To a rider with training and experience, motorcycles are not as dangerous as some people claim. However, passenger vehicle drivers are dangerous, and they are often the ones who put riders at risk.
No driver wants to hit a motorcycle, so why does it happen so often? According to Phys.org, the answer is in the way the brain processes information.
The most common type of crash is the looked-but-failed-to-see. As the name says, the collision happens when the driver looks directly at the motorcycle and then pulls out in front of it anyway.
Similar results held true for a test involving photographs. Researchers showed participants images of common driving situations.

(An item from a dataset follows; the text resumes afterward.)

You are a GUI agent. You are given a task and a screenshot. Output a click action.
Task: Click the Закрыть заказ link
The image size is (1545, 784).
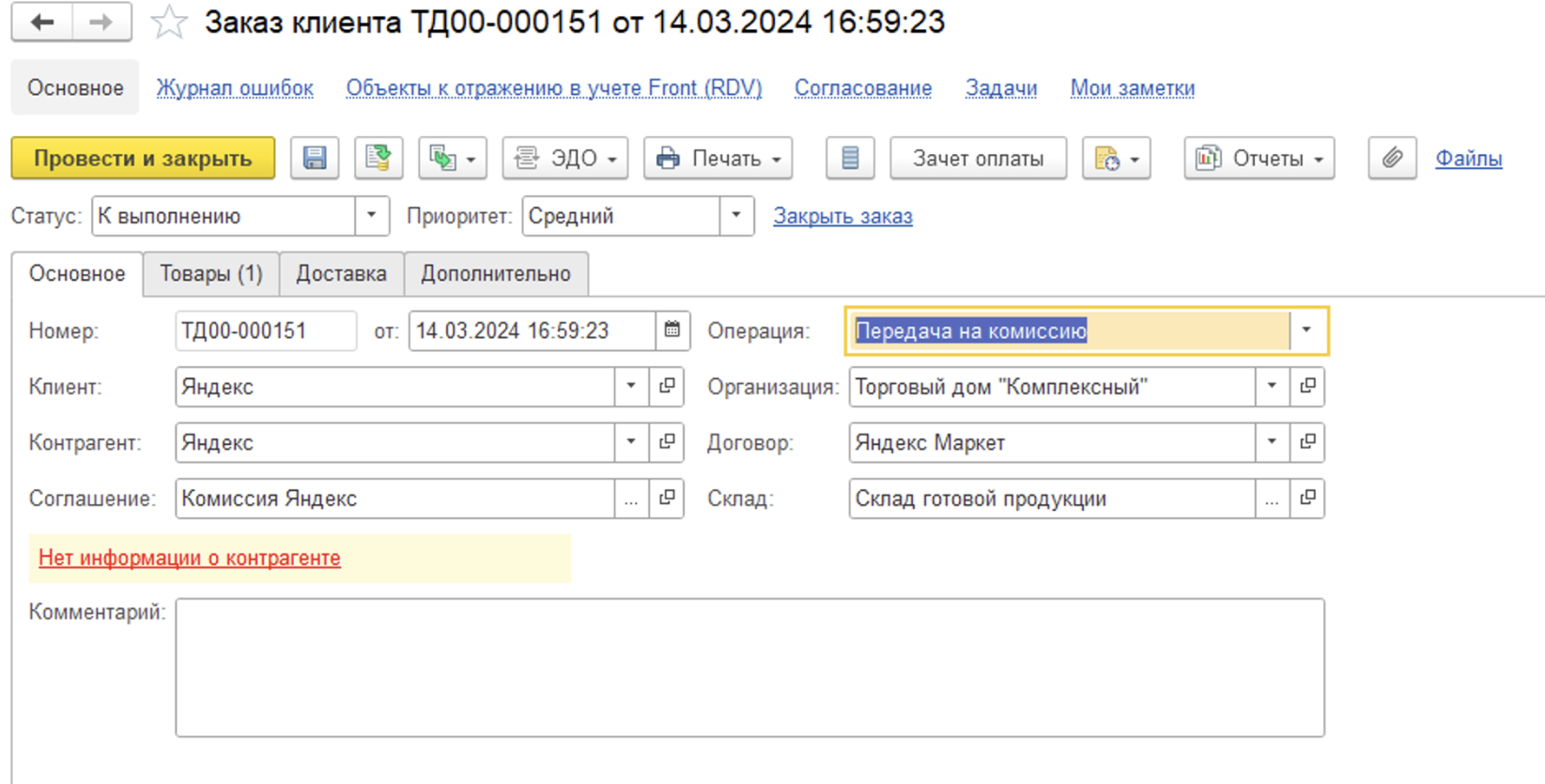pyautogui.click(x=842, y=216)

In the last picture, the image contained either a taxi or a motorcycle. Afterward, when asked if they noticed the object, 31% of the taxi group did not see it; however, 65% of the motorcycle group failed to see it.
Several factors contribute to the inattentional blindness phenomenon that causes LBFTS crashes. One is the way the brain filters out information to prevent overstimulation. It does not register the things it does not expect.
Motolight explains that another contributor to inattentional blindness has to do with perception processes. Cars and trucks become larger as they get closer, and most drivers are able to judge the speed based on the size. Because motorcycles are smaller, they look farther away, so it is easy to misjudge both the speed and the distance.
With this understanding of the science behind the phenomenon, the need to consciously look for motorcycles should be obvious. Riding a motorcycle does not have to be dangerous.